▸ EXTRACT PROVIDED
Frames White 2024-12-08 04:55:10

By: Frames White

Re-posted from: https://www.oxinabox.net/2024/12/08/2024-12-08-bsky_api.html

I have been on bluesky since it was invite only.
Recently a lot of the JuliaLang community showed up there.
Which is interesting times for me.
Since it results in me having a very split following in demographics.
I wanted to analyse that, and I thought I would take the opertunity to write a bit about how to access the bsky API using Julia.

This is going to be fairly familar to anyone used to dealing with REST APIs.
The atproto API used by bluesky is not immensely unusual.
It’s only surprising how much you can get without being authenticated – basically anything as long as it is public.
Which is all we are interested in today.
Other similar APIs don’t let you get anything without an API key, even if it is public information
This means I get to be spared dealing with OAuth.

Lets start by installing packages

For this kind of thing I turn to the very well establishedHTTP.jl.
One can instead use the LibCURL based Downloads.jl standard library, but it is a bit more complex since it doesn’t take care of url encoding query parameters etc.

We also will need a JSON parser, so I am going with the well-trusted JSON3.jl

 pkg> add JSON3@1 HTTP@1

So we will load them up:

julia> using JSON3, HTTP

Let’s analyse my followers

Getting my profile

We will get the profile via the app.bsky.actor.getProfile end-point.

julia> uri = HTTP.URI(
           scheme="https", host="public.api.bsky.app", path="/xrpc/app.bsky.actor.getProfile", query=["actor"=>"oxinabox.net"]
       )

▸ EXERCISE REQUIREMENTS
Pick up the post on using the Bluesky API from Julia right after its last line and keep writing it. The records are unrelated to the post on the Bluesky API and stand on their own.

Pixel coordinate grounding data:
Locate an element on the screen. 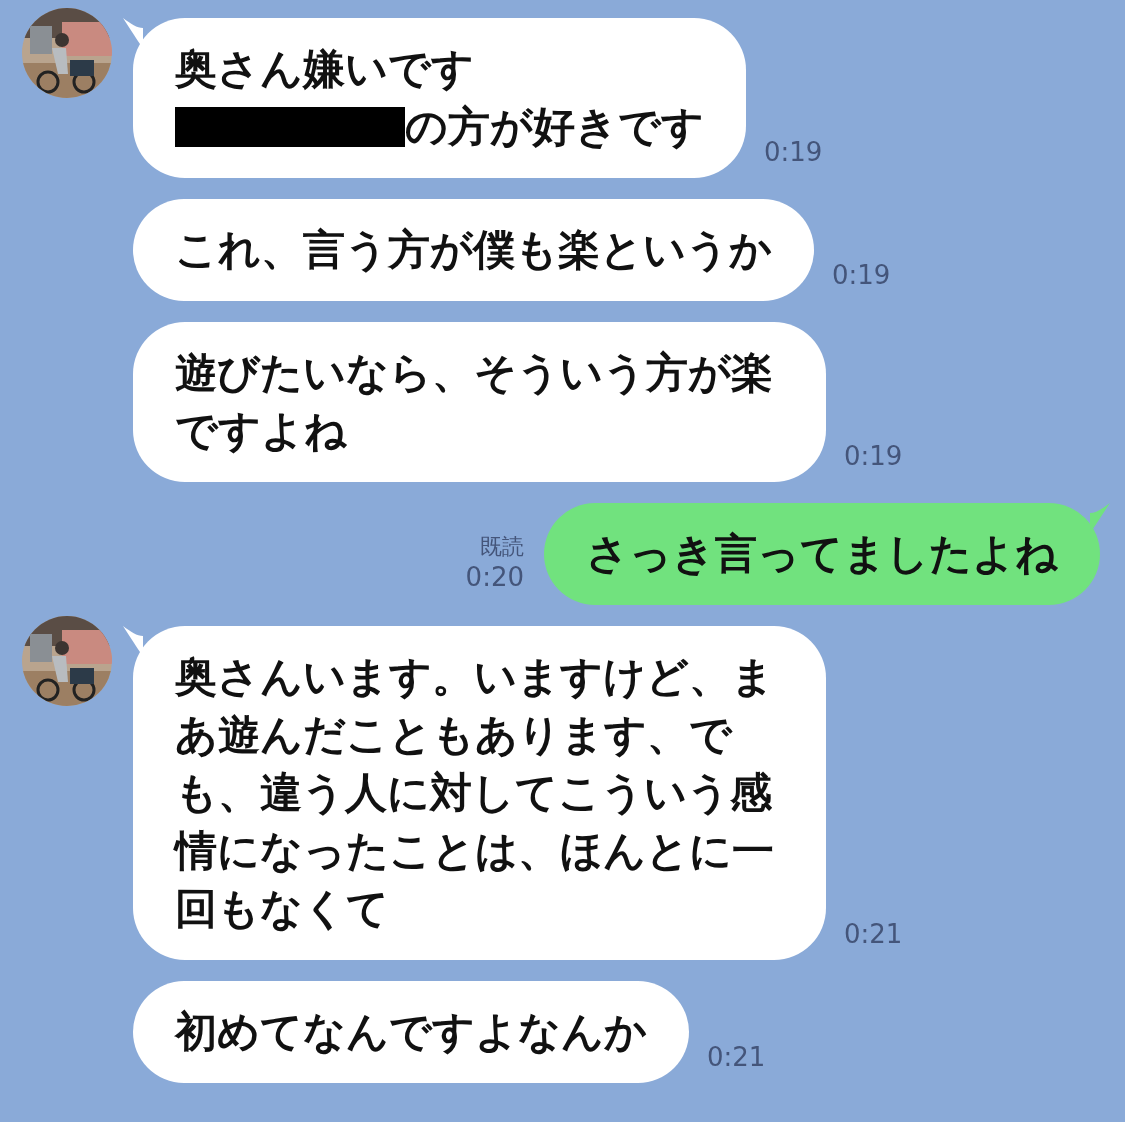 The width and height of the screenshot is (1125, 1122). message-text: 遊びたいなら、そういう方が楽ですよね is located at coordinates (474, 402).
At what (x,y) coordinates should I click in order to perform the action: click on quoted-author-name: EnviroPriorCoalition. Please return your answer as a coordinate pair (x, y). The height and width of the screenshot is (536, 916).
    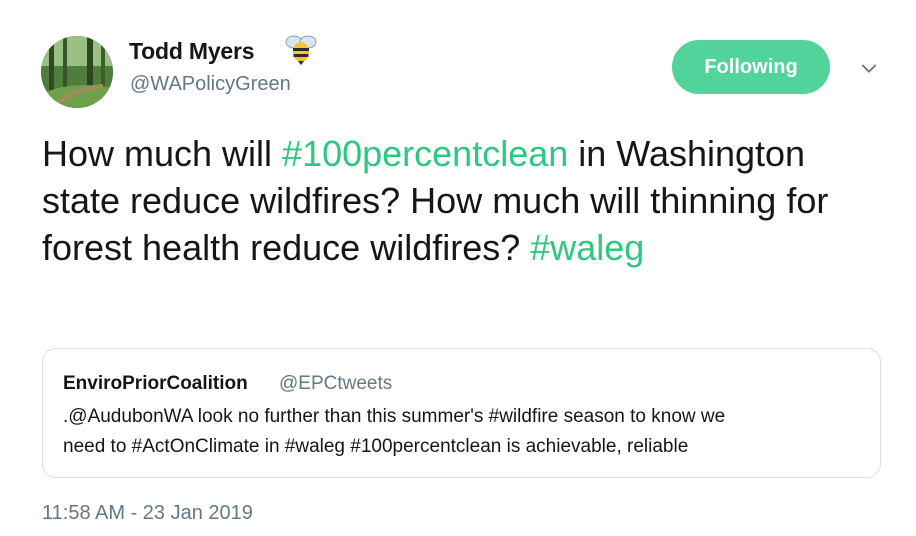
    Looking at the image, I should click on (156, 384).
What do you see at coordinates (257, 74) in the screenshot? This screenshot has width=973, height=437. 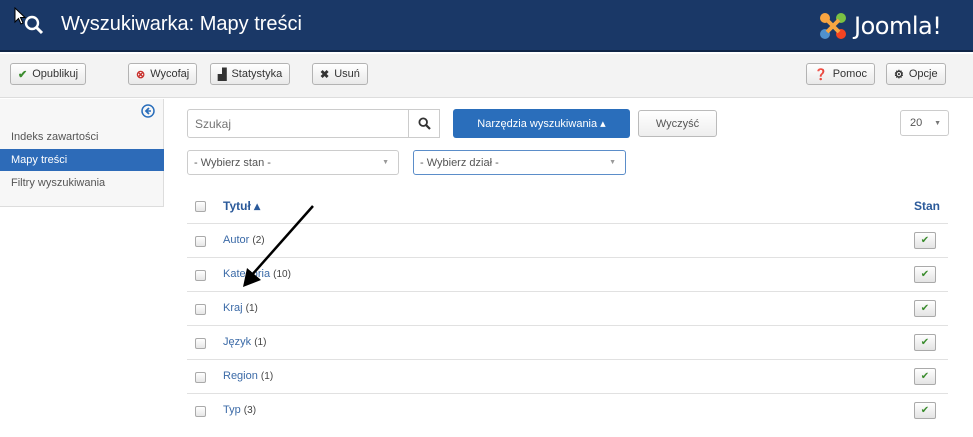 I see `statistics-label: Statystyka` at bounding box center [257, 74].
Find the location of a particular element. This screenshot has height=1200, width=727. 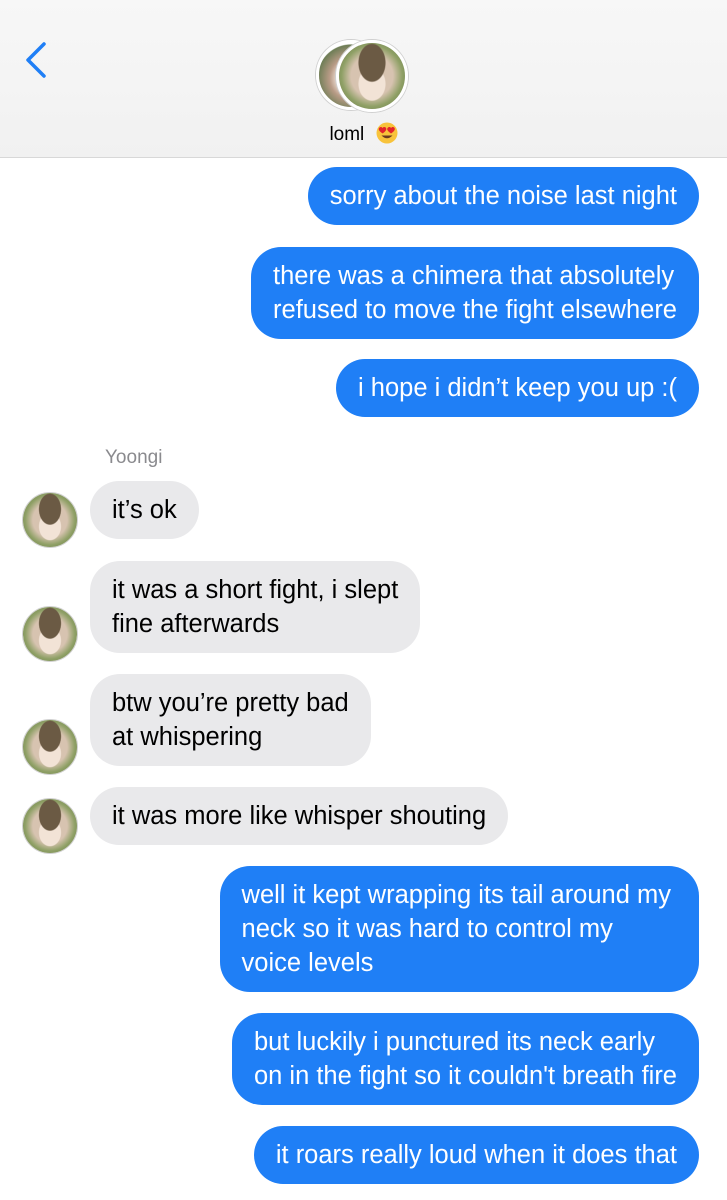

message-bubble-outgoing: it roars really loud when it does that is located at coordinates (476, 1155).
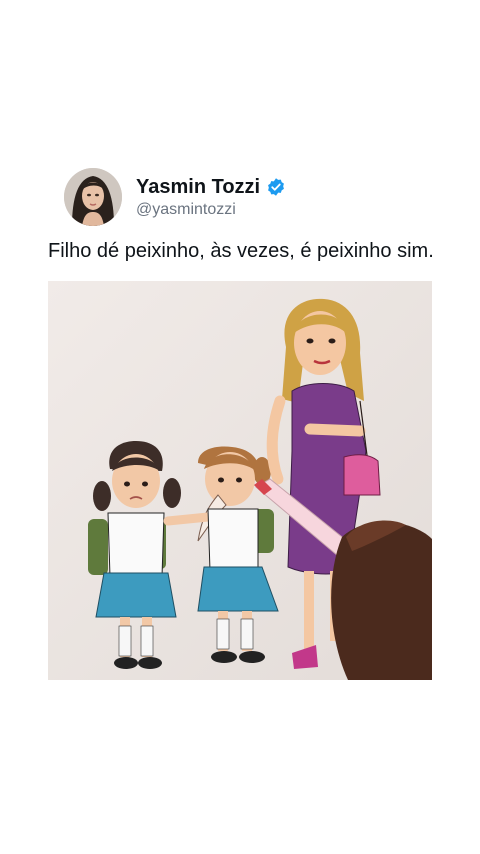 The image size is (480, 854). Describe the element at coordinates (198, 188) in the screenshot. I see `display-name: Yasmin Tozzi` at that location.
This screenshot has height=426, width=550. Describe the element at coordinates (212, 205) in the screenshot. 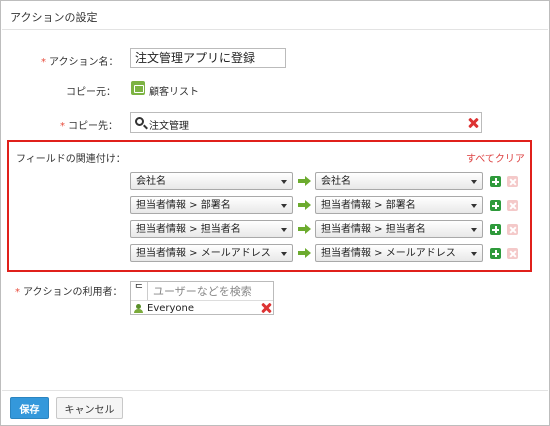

▸ TASK ANSWER
URI("https://public.api.bsky.app/xrpc/app.bsky.actor.getProfile?actor=oxinabox.net")

julia> resp = HTTP.get(uri)
HTTP.Messages.Response:
"""
HTTP/1.1 200 OK
Date: Sun, 08 Dec 2024 07:49:15 GMT
...
Content-Encoding: gzip

{"did":"did:plc:5iszgpfyko6qsk26ytkfawuh","handle":"oxinabox.net","displayName":"Frames","avatar":"https://cdn.bsky.app/img/avatar/plain/did:plc:5iszgpfyko6qsk26ytkfawuh/bafkreidb26akzyz2223ym6tgduutitekrggdhijjhhgthu3h55kc5u425q@jpeg",...,"pinnedPost":{"cid":"bafyreiahb2jus4k73fw5ylc7g4j326fbsllsvydwo6s5qgagcjjfunw

1085-byte body
"""

julia> JSON3.read(resp.body)
JSON3.Object{Vector{UInt8}, Vector{UInt64}} with 14 entries:
  :did            => "did:plc:5iszgpfyko6qsk26ytkfawuh"
  :handle         => "oxinabox.net"
  :displayName    => "Frames"
  :avatar         => "https://cdn.bsky.app/img/avatar/plain/did:plc:5iszgpfyko6qsk26ytkfawuh/bafkreidb26akzyz2223ym6tgduu…
  :associated     => {
  :labels         => Union{}[]
  :createdAt      => "2023-07-06T15:04:41.936Z"
  :description    => "Talking about programming, science, and being queer.\nMinors DNI\n\nIf you know me IRL and see me h…
  :indexedAt      => "2024-11-29T16:29:51.945Z"
  :banner         => "https://cdn.bsky.app/img/banner/plain/did:plc:5iszgpfyko6qsk26ytkfawuh/bafkreidpk5h5yw6ptn5kcgr7k47…
  :followersCount => 2195
  :followsCount   => 553
  :postsCount     => 8526
  :pinnedPost     => {

This pattern of building a URI, calling HTTP.get on it then calling JSON3.read on the response is going to become very repedative.
The only thing that is a bit usual about this first request is the end point – for the rest of this tutorial we will be using the AppView endpoint which is at public.api.bsky.app (rather than the bsky.social host)

Lets make a helper function to cut down on repeating.

function run_query(endpoint, host="public.api.bsky.app"; query_params...)
    query = [string(key)=>string(val) for (key, val) in query_params]
    uri = HTTP.URI(; scheme="https", host, path=endpoint, query);
    resp = HTTP.get(uri)
    return JSON3.read(resp.body)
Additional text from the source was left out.